▸ **TASK INPUT**
• • • • •

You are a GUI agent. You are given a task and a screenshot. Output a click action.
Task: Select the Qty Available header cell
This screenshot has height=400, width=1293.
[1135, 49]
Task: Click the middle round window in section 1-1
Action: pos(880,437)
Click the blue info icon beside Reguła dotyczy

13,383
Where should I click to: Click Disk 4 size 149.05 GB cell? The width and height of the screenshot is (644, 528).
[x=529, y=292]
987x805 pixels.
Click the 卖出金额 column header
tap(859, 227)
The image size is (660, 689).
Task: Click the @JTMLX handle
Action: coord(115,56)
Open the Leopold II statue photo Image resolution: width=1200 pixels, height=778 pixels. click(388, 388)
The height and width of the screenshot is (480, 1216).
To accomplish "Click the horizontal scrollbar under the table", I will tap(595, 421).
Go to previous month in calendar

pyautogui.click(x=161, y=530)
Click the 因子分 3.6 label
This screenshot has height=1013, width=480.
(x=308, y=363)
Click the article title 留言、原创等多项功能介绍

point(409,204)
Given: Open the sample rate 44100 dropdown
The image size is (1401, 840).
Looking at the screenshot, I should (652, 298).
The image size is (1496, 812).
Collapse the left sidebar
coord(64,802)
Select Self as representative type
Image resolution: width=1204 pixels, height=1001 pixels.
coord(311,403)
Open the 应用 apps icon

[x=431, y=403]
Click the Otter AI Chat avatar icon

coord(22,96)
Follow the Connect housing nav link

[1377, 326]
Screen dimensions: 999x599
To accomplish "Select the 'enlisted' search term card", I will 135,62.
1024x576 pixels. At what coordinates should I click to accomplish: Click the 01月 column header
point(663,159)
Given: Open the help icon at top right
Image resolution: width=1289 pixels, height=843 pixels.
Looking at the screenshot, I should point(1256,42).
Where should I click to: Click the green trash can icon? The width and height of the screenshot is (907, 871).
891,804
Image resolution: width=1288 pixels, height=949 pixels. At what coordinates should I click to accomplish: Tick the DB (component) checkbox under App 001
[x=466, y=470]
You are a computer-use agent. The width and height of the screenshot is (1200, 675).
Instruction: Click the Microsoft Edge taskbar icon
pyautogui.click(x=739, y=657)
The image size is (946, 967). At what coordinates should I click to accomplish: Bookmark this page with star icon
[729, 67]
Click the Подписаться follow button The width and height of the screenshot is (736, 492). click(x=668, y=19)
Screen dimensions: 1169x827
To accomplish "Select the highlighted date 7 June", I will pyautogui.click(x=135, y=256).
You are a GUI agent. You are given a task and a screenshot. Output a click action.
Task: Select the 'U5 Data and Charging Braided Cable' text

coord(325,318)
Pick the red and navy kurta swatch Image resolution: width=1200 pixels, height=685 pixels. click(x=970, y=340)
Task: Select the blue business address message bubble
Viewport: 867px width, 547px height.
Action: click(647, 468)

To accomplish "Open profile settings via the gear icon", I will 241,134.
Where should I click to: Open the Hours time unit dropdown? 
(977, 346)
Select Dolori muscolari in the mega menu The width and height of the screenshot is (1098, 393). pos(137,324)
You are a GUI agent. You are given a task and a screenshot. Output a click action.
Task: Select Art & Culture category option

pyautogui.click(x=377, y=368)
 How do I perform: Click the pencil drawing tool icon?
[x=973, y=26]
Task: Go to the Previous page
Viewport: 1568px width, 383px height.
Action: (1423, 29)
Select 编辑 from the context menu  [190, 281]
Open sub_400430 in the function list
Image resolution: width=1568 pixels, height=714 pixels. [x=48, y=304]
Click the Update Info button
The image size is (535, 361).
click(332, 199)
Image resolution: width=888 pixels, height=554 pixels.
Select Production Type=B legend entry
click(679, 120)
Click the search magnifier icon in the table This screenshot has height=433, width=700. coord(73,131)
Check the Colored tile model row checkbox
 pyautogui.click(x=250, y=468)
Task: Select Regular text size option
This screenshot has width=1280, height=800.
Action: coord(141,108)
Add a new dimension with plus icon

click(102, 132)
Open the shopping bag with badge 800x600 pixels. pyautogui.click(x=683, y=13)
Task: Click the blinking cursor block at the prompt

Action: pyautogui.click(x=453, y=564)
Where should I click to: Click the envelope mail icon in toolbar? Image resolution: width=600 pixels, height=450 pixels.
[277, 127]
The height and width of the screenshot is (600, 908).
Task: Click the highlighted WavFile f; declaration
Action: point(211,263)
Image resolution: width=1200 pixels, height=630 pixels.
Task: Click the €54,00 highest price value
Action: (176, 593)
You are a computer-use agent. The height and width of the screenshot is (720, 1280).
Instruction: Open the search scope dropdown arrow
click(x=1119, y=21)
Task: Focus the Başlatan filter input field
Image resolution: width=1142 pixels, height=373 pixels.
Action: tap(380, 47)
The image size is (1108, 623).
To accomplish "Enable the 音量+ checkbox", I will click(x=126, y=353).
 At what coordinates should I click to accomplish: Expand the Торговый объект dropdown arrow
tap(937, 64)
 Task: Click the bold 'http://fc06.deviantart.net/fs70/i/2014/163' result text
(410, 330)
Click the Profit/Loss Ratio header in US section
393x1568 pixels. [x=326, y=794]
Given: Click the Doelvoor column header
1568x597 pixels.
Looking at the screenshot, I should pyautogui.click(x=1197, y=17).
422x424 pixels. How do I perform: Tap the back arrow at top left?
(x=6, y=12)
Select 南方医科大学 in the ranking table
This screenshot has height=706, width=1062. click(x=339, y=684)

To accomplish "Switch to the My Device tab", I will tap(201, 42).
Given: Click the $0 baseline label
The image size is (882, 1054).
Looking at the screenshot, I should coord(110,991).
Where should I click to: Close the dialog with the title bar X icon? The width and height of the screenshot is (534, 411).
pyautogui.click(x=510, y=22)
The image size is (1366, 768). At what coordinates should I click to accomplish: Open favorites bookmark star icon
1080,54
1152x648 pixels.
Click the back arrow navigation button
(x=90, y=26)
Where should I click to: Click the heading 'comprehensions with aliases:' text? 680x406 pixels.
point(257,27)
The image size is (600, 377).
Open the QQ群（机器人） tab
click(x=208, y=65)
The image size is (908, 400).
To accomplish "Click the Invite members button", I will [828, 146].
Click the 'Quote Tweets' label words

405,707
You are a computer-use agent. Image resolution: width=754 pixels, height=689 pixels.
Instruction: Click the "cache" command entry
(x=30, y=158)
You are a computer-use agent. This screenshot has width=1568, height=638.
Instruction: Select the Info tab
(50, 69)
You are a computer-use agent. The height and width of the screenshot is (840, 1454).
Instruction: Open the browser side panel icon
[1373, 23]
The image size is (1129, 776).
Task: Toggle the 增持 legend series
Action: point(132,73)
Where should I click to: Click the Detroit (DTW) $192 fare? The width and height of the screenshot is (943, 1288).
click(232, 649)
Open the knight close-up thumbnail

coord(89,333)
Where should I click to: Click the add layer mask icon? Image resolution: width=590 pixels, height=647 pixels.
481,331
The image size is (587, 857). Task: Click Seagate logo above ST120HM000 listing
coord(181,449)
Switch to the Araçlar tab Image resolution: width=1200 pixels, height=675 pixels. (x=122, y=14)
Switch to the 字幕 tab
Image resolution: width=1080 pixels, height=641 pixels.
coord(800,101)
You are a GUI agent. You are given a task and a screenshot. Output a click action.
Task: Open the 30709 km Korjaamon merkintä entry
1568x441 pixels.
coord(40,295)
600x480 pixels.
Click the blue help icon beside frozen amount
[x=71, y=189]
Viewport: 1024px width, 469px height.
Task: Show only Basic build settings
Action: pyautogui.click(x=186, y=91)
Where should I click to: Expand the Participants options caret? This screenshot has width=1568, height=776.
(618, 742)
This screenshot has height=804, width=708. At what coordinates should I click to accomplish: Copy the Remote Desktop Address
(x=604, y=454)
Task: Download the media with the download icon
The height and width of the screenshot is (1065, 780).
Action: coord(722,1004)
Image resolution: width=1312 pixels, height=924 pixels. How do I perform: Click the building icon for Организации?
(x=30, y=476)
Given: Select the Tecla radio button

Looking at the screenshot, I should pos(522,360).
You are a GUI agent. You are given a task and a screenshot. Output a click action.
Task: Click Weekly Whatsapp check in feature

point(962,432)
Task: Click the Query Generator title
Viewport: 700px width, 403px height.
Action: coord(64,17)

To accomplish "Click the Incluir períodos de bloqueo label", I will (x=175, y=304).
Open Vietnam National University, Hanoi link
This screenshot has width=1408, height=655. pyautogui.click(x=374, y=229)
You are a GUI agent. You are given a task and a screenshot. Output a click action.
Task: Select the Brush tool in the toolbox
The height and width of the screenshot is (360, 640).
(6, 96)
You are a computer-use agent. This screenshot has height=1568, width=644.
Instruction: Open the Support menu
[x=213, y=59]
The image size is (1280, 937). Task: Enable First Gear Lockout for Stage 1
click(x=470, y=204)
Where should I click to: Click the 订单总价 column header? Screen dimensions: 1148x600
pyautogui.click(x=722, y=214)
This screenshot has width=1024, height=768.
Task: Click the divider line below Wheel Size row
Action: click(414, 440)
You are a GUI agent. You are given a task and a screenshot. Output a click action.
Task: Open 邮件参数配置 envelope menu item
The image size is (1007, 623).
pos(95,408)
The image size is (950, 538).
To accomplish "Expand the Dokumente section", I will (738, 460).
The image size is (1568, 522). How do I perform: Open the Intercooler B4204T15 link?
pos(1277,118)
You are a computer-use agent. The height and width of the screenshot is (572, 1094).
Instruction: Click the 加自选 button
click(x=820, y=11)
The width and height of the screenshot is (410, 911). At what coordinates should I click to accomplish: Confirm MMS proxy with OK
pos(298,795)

• • • • •

▸ **WHAT IS EXPECTED**
Within the material above, extract exactly the lines that start at the line containing "Open the 应用 apps icon" and stop after the line containing "Select 编辑 from", and only those.

▸ **SOLUTION TO THE PROBLEM**
Open the 应用 apps icon

[x=431, y=403]
Click the Otter AI Chat avatar icon

coord(22,96)
Follow the Connect housing nav link

[1377, 326]
Screen dimensions: 999x599
To accomplish "Select the 'enlisted' search term card", I will 135,62.
1024x576 pixels. At what coordinates should I click to accomplish: Click the 01月 column header
point(663,159)
Given: Open the help icon at top right
Image resolution: width=1289 pixels, height=843 pixels.
Looking at the screenshot, I should point(1256,42).
Where should I click to: Click the green trash can icon? The width and height of the screenshot is (907, 871).
891,804
Image resolution: width=1288 pixels, height=949 pixels. At what coordinates should I click to accomplish: Tick the DB (component) checkbox under App 001
[x=466, y=470]
You are a computer-use agent. The width and height of the screenshot is (1200, 675).
Instruction: Click the Microsoft Edge taskbar icon
pyautogui.click(x=739, y=657)
The image size is (946, 967). At what coordinates should I click to accomplish: Bookmark this page with star icon
[729, 67]
Click the Подписаться follow button The width and height of the screenshot is (736, 492). click(x=668, y=19)
Screen dimensions: 1169x827
To accomplish "Select the highlighted date 7 June", I will pyautogui.click(x=135, y=256).
You are a GUI agent. You are given a task and a screenshot. Output a click action.
Task: Select the 'U5 Data and Charging Braided Cable' text

coord(325,318)
Pick the red and navy kurta swatch Image resolution: width=1200 pixels, height=685 pixels. click(x=970, y=340)
Task: Select the blue business address message bubble
Viewport: 867px width, 547px height.
Action: click(647, 468)

To accomplish "Open profile settings via the gear icon", I will 241,134.
Where should I click to: Open the Hours time unit dropdown? 
(977, 346)
Select Dolori muscolari in the mega menu The width and height of the screenshot is (1098, 393). pos(137,324)
You are a GUI agent. You are given a task and a screenshot. Output a click action.
Task: Select Art & Culture category option

pyautogui.click(x=377, y=368)
 How do I perform: Click the pencil drawing tool icon?
[x=973, y=26]
Task: Go to the Previous page
Viewport: 1568px width, 383px height.
Action: (1423, 29)
Select 编辑 from the context menu  [190, 281]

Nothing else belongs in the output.